Enrichment of differentially expressed miRNA target genes by brain region for disease associated genes

Dashed line indicates significance (corrected p-value < 0.01).

Figure 4

Enrichment of differentially expressed miRNA target genes among male versus female sets for disease associated genes

Dashed line indicates significance (corrected p-value < 0.01).

In summary, we describe the most comprehensive assessment to date of spatio-temporal miRNA expression in the developing human brain. Our results identified miRNAs differentially expressed both within and between brain regions, and demonstrated that the greatest shifts in miRNA expression occur shortly after birth. However, unlike global gene expression patterns, miRNAs become more differentially expressed between brain regions over time, potentially driving regional specialization as the brain matures. Target genes under putative control by region-specific differentially expressed miRNAs are most related to the processes of transcription regulation and neurodevelopment, highlighting the central function of these miRNAs to brain transcription networks. Additionally, sex-biased expression of miRNAs increases in the prefrontal cortex around puberty, and the pathways related to sex-biased target genes are further enriched for Wnt signaling and TGF-β pathways. Common neurodevelopmental disorders with complex genetic etiologies are highly related to genes targeted by these miRNAs, but this was not found for genes related to neurodegenerative or other neuropsychiatric diseases with adult onset.

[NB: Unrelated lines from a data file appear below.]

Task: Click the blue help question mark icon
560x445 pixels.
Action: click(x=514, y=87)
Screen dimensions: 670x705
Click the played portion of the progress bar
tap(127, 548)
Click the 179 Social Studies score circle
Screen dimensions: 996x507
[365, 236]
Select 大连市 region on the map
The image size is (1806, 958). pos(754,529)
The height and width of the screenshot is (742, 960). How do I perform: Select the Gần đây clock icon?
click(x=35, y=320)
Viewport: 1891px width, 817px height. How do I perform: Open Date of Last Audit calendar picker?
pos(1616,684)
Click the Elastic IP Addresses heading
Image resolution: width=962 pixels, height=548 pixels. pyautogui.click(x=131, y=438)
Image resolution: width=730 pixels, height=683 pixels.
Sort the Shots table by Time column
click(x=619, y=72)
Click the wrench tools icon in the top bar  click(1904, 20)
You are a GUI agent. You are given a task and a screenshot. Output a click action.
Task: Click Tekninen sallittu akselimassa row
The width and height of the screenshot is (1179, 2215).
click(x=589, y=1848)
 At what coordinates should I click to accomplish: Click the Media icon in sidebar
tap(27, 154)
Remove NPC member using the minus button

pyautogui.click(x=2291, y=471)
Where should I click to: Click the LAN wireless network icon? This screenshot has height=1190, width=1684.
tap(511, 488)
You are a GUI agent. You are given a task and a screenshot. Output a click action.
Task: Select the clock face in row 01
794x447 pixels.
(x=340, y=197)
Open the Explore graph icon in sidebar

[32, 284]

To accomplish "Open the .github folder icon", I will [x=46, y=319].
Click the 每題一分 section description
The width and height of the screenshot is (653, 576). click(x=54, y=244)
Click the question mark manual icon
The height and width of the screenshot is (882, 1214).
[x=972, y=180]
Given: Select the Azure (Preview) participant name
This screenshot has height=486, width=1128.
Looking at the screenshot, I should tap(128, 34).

This study has a number of important limitations. First, the total sample size is 18 donor brains, potentially limiting the statistical power. Unfortunately, this problem is prevalent throughout human neurosciences research owing to the lack of large repositories of human post mortem brain tissue (23). Therefore, it will be important for future studies to replicate and aggregate the data presented here with larger datasets when they become available. Additionally, while computational prediction of miRNA targets based on sequence homology is an effective discovery tool, individual miRNAs of interest will require in vitro or in vivo experimental validation of their targets.

In conclusion, while thousands of genes are differentially expressed throughout human neurodevelopment, we have identified a set of miRNAs with differential spatio-temporal and sex-biased expression patterns that may regulate these expression changes. The targets of these differentially expressed miRNAs are highly enriched for genes related to transcriptional regulation, neurodevelopmental processes, and common neurodevelopmental disorders. Furthermore, inter-regional expression differences of miRNAs appear to increase over development. These results suggest the identified miRNAs are likely hubs of critical brain developmental and pathologic transcriptional processes.